**Assignment**
Would you print every entry exactly as it appears?

**Extracted data**
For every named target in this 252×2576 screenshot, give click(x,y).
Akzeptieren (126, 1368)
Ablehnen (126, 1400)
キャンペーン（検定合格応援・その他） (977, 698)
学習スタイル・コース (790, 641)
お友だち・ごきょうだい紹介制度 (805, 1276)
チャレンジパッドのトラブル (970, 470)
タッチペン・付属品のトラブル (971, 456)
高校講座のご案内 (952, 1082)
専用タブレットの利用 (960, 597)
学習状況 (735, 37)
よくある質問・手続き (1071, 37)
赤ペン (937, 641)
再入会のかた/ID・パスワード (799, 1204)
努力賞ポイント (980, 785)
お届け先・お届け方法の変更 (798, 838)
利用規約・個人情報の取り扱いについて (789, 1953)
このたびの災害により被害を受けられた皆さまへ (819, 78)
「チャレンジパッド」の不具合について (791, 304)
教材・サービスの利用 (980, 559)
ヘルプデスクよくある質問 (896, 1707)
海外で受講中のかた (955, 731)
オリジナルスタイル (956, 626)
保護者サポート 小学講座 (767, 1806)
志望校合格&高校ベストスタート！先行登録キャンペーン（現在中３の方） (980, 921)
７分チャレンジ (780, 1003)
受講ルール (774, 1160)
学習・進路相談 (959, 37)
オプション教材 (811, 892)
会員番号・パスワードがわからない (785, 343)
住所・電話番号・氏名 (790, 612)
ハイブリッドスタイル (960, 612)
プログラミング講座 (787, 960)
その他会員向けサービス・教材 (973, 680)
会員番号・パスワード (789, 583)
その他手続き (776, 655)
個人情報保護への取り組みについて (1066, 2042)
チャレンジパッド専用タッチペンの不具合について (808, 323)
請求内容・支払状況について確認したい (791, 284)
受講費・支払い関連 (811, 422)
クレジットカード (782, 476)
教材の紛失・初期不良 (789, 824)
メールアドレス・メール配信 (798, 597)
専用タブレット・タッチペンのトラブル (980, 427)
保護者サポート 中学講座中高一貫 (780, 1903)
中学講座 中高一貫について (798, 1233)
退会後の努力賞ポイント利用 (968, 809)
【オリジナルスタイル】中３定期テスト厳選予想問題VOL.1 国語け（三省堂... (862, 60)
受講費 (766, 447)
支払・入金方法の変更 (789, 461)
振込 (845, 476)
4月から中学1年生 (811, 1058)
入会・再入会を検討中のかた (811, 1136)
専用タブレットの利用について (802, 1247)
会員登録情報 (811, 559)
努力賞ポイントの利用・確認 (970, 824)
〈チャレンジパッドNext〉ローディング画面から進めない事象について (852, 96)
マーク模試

**Answer to the exercise**
For every named target in this 252×2576 screenshot, give click(x,y).
Akzeptieren (126, 1368)
Ablehnen (126, 1400)
キャンペーン（検定合格応援・その他） (977, 698)
学習スタイル・コース (790, 641)
お友だち・ごきょうだい紹介制度 (805, 1276)
チャレンジパッドのトラブル (970, 470)
タッチペン・付属品のトラブル (971, 456)
高校講座のご案内 (952, 1082)
専用タブレットの利用 (960, 597)
学習状況 (735, 37)
よくある質問・手続き (1071, 37)
赤ペン (937, 641)
再入会のかた/ID・パスワード (799, 1204)
努力賞ポイント (980, 785)
お届け先・お届け方法の変更 (798, 838)
利用規約・個人情報の取り扱いについて (789, 1953)
このたびの災害により被害を受けられた皆さまへ (819, 78)
「チャレンジパッド」の不具合について (791, 304)
教材・サービスの利用 (980, 559)
ヘルプデスクよくある質問 (896, 1707)
海外で受講中のかた (955, 731)
オリジナルスタイル (956, 626)
保護者サポート 小学講座 (767, 1806)
志望校合格&高校ベストスタート！先行登録キャンペーン（現在中３の方） (980, 921)
７分チャレンジ (780, 1003)
受講ルール (774, 1160)
学習・進路相談 (959, 37)
オプション教材 (811, 892)
会員番号・パスワードがわからない (785, 343)
住所・電話番号・氏名 (790, 612)
ハイブリッドスタイル (960, 612)
プログラミング講座 (787, 960)
その他会員向けサービス・教材 (973, 680)
会員番号・パスワード (789, 583)
その他手続き (776, 655)
個人情報保護への取り組みについて (1066, 2042)
チャレンジパッド専用タッチペンの不具合について (808, 323)
請求内容・支払状況について確認したい (791, 284)
受講費・支払い関連 (811, 422)
クレジットカード (782, 476)
教材の紛失・初期不良 (789, 824)
メールアドレス・メール配信 (798, 597)
専用タブレット・タッチペンのトラブル (980, 427)
保護者サポート 中学講座中高一貫 (780, 1903)
中学講座 中高一貫について (798, 1233)
退会後の努力賞ポイント利用 (968, 809)
【オリジナルスタイル】中３定期テスト厳選予想問題VOL.1 国語け（三省堂... (862, 60)
受講費 (766, 447)
支払・入金方法の変更 (789, 461)
振込 (845, 476)
4月から中学1年生 (811, 1058)
入会・再入会を検討中のかた (811, 1136)
専用タブレットの利用について (802, 1247)
会員登録情報 (811, 559)
努力賞ポイントの利用・確認 (970, 824)
〈チャレンジパッドNext〉ローディング画面から進めない事象について (852, 96)
マーク模試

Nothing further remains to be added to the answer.